Una pregunta sencilla que acarrea una respuesta no menos sencilla, a saber: detrás de la peseta había un Estado; tras el euro, por el contrario, no hay nada, absolutamente nada, solo raudales de empalagosa retórica voluntarista. Los territorios, con independencia de que estén separados o no por barreras estatales, presentan niveles de desarrollo económico asimétricos que tienen su explicación última en muy complejas razones de orden histórico. Ocurre en todas partes. Y no constituye ninguna noticia de última hora. Es del dominio público. Consecuencia de ello, Cataluña siempre obtuvo un superávit comercial con Extremadura, igual que Madrid con, por ejemplo, Murcia. Pero, tal como se acaba de decir ahí arriba, los desajustes permanentes entre las balanzas comerciales de Cataluña y Extremadura, Madrid o Murcia nunca llevaron a que estallara la que hemos convenido en llamar Zona Peseta. Cataluña, pues, siempre presentaba un superávit y Extremadura, por su parte, también siempre un déficit. Y como eso era inviable a largo plazo, como se antoja radicalmente imposible que se sostuviera una situación tal de modo permanente, la única explicación a que nuestros padres, abuelos y bisabuelos guardaran rubias en sus bolsillos, y sin mayor preocupación por el asunto, nos remite a la intervención reequilibradora de ese Estado que, a diferencia del euro, sí poseyó la peseta durante toda su existencia. ¿Y qué hizo entonces el Estado para soldar la coexistencia bajo una misma divisa de regiones con niveles de desarrollo muy desiguales?
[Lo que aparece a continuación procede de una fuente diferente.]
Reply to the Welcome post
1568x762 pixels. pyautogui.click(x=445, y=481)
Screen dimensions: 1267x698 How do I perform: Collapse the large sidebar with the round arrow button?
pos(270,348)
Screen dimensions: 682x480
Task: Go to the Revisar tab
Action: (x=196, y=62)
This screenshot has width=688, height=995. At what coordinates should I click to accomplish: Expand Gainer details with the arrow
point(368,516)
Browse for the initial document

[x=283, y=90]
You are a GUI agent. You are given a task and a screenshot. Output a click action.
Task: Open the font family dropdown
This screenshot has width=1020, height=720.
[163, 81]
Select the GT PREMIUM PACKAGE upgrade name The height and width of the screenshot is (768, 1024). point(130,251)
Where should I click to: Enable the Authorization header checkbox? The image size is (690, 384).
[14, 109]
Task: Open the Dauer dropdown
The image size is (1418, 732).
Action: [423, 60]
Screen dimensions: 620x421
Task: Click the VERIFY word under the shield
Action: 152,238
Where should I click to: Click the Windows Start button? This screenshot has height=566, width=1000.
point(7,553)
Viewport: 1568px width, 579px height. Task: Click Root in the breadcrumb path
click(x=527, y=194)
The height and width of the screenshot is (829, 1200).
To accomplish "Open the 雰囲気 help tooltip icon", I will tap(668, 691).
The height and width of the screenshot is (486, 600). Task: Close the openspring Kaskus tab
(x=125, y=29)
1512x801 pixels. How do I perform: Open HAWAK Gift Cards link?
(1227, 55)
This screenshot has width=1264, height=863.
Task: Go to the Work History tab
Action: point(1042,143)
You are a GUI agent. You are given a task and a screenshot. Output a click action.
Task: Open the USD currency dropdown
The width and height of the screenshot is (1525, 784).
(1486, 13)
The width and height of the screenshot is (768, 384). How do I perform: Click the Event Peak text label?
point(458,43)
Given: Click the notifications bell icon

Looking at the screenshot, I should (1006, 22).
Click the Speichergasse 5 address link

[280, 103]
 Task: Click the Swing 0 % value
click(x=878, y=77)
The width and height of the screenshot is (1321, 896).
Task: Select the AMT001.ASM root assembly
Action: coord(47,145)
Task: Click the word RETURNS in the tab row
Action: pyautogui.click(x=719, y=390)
Por un lado, y como todos los Estados soberanos, permitió las migraciones interiores. Así, y durante casi cien años, hubo en España un flujo constante de personas desde las regiones deficitarias hacia las excedentarias. Y cuando esos trasiegos domésticos de población se quisieron frenar, la única manera políticamente viable para mantener a las poblaciones emisoras fijadas a sus territorios de origen fue a través de las transferencias fiscales entre las regiones ricas y las menos ricas, eso que tanto irrita a los nuestros holandeses con barretina. Igual ocurre, por lo demás, en todas partes. California, por ejemplo, paga en gran medida la factura del seguro de desempleo y de la medicina pública de Arizona. Si no lo hiciera, el dólar norteamericano ya no existiría a estas horas. Las tensiones interminables entre los socios de la Zona Euro, esa contienda ya institucionalizada entre el Norte y el Sur, no apela a una querella filosófica entre buenos solidarios y malos egoístas, sino a, en el fondo, una muy prosaica cuestión de escala técnica. Ocurre que la unificación monetaria empujó a las grandes empresas del Norte, desde siempre más eficientes y de mayor tamaño que las del Sur, a ampliar aún mucho más el tamaño de sus plantas productivas a fin de poder satisfacer a la nueva demanda. Una transformación que les hizo ganar todavía más productividad diferencial en relación a sus competidores del Sur. Lejos de orientarnos hacia la convergencia gradual, la implantación del euro tuvo como efecto casi inmediato justo el contrario, un progresivo distanciamiento entre Norte y Sur. Y, aunque parezca increíble, nadie en la cabina de mandos de Bruselas fue capaz de prever que eso era lo que iba a ocurrir. Ninguna. Y el euro no será la excepción.